Given exercise 1: Return the passage of the SEC quarterback article from "Both players will" to "coach Nick Saban.", copied word for word.

The SEC’s two most consistent quarterbacks over the past three seasons took the field for the final time on their home turf on Saturday.
One, Alabama’s AJ McCarron, inked a beautiful final chapter. The other, Georgia QB Aaron Murray, left his final home game early with a torn ACL that will leave him sidelined for the remainder of the season.
Both players will be remembered as very good quarterbacks for entirely different reasons. McCarron has an opportunity to wrap his collegiate career with three consecutive BCS national championships. Saturday, during a 49-0 rout of Chattanooga, the senior surpassed Jay Barker as the program’s all-time wins leader as a quarterback. Considering Alabama’s storied tradition, that honor says plenty about what McCarron has accomplished in his tenure under coach Nick Saban.
McCarron, a possible Heisman Trophy finalist, completed 13 of 16 passes for 171 yards and 2 TDs. One pass above all others stood out – a 5-yard completion to Corey McCarron, AJ’s brother who walked on as a wide receiver.
Murray will leave school without an SEC championship. He came just yards away from engineering an upset over Alabama and McCarron a year ago – a win that almost certainly would have propelled the Bulldogs into the BCS National Championship Game.
Instead, Murray failed to even lead Georgia to a BCS bowl.
The senior instead leaves with individual accolades, such as the SEC career records for passing yards and touchdown passes.
For the first time in Murray’s career, he will watch a game from the sideline when his Bulldogs take on Georgia Tech. He will watch as Hutson Mason takes the reins of the program Murray brought oh-so-close to an elusive spot in the national championship game just a season ago.
Murray did enjoy success in his final collegiate game, completing 18 of 23 passes for 183 yards and 4 TDs. He suffered the knee injury on his final pass – which resulted in his only interception of the game.
McCarron and Murray along with LSU’s Zach Mettenberger, Texas A&M’s Johnny Manziel, Missouri’s James Franklin and South Carolina’s Connor Shaw all figure to be gone at season’s end.
So much turnover at the game’s most important position could result in a significant leveling off from what many consider to be the nation’s strongest conference
Let’s take a look at Week 13 in this week’s SEC Rewind:
Week 13 Results
Mississippi State 24, Arkansas 17 (OT)
No. 11 South Carolina 70, Coastal Carolina 10
Georgia Southern 26, Florida 20
No. 1 Alabama 49, Chattanooga 0
No. 22 LSU 34, No. 12 Texas A&M 10
Georgia 59, Kentucky 17
Vanderbilt 14, Tennessee 10
No. 8 Missouri 24, No. 25 Ole Miss 10
Show-Me One More
The James Franklin-led Missouri offense that hummed before the senior quarterback separated his throwing shoulder didn’t make an appearance after the first-quarter touchdown drive. Missouri’s attack looked clunky at times, rusty at others but – behind a bend-but-don’t-break defensive effort and key special teams plays – found a way to win.

The records:

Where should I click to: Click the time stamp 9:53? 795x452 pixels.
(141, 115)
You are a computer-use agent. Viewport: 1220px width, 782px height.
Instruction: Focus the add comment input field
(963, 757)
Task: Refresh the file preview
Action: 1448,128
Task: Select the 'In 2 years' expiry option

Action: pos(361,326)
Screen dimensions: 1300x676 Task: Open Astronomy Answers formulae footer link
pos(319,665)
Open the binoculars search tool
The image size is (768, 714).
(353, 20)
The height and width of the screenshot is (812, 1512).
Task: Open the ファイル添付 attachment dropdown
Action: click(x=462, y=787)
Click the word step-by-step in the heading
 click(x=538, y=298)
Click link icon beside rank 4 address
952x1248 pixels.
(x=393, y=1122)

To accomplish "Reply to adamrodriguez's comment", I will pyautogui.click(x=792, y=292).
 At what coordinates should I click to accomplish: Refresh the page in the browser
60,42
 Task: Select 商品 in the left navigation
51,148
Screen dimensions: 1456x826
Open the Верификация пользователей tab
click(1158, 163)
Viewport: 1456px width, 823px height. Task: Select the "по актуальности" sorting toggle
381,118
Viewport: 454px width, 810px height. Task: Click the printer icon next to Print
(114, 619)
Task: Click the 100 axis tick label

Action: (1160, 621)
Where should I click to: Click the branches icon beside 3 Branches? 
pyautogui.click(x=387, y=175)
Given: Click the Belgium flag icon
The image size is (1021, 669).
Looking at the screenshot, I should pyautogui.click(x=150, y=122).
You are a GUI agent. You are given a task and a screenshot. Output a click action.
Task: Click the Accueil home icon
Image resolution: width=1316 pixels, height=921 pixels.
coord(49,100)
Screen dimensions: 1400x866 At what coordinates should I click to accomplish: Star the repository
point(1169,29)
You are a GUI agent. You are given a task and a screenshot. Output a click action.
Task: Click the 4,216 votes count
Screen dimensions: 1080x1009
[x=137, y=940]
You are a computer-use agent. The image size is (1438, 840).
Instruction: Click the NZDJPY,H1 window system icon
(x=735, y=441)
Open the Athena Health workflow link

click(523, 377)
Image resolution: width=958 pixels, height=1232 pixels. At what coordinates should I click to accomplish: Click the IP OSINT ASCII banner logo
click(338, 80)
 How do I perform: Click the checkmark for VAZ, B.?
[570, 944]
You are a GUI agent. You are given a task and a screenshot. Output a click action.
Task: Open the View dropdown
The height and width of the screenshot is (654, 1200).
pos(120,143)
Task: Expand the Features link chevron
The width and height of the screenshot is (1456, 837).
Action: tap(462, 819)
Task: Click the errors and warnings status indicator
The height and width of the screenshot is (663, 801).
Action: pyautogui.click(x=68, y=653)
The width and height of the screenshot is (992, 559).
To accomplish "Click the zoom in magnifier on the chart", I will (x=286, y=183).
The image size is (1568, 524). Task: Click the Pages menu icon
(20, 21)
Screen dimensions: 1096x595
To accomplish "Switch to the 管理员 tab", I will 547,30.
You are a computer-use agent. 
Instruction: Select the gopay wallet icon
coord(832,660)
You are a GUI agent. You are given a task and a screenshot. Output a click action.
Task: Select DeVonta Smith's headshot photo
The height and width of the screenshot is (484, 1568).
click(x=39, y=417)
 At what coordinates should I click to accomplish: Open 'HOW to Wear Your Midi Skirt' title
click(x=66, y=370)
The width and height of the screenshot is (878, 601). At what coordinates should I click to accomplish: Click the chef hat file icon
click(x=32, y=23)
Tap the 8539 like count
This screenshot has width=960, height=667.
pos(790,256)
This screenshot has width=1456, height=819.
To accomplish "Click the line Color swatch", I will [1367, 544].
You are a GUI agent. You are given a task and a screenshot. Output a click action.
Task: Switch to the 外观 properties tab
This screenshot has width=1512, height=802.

Given exercise 2: Locate each line of the listing above that contains the string "pyautogui", and copy those lines.

Worked solution 1:
Both players will be remembered as very good quarterbacks for entirely different reasons. McCarron has an opportunity to wrap his collegiate career with three consecutive BCS national championships. Saturday, during a 49-0 rout of Chattanooga, the senior surpassed Jay Barker as the program’s all-time wins leader as a quarterback. Considering Alabama’s storied tradition, that honor says plenty about what McCarron has accomplished in his tenure under coach Nick Saban.

Worked solution 2:
To accomplish "Reply to adamrodriguez's comment", I will pyautogui.click(x=792, y=292).
pyautogui.click(x=387, y=175)
Looking at the screenshot, I should pyautogui.click(x=150, y=122).
Action: pyautogui.click(x=68, y=653)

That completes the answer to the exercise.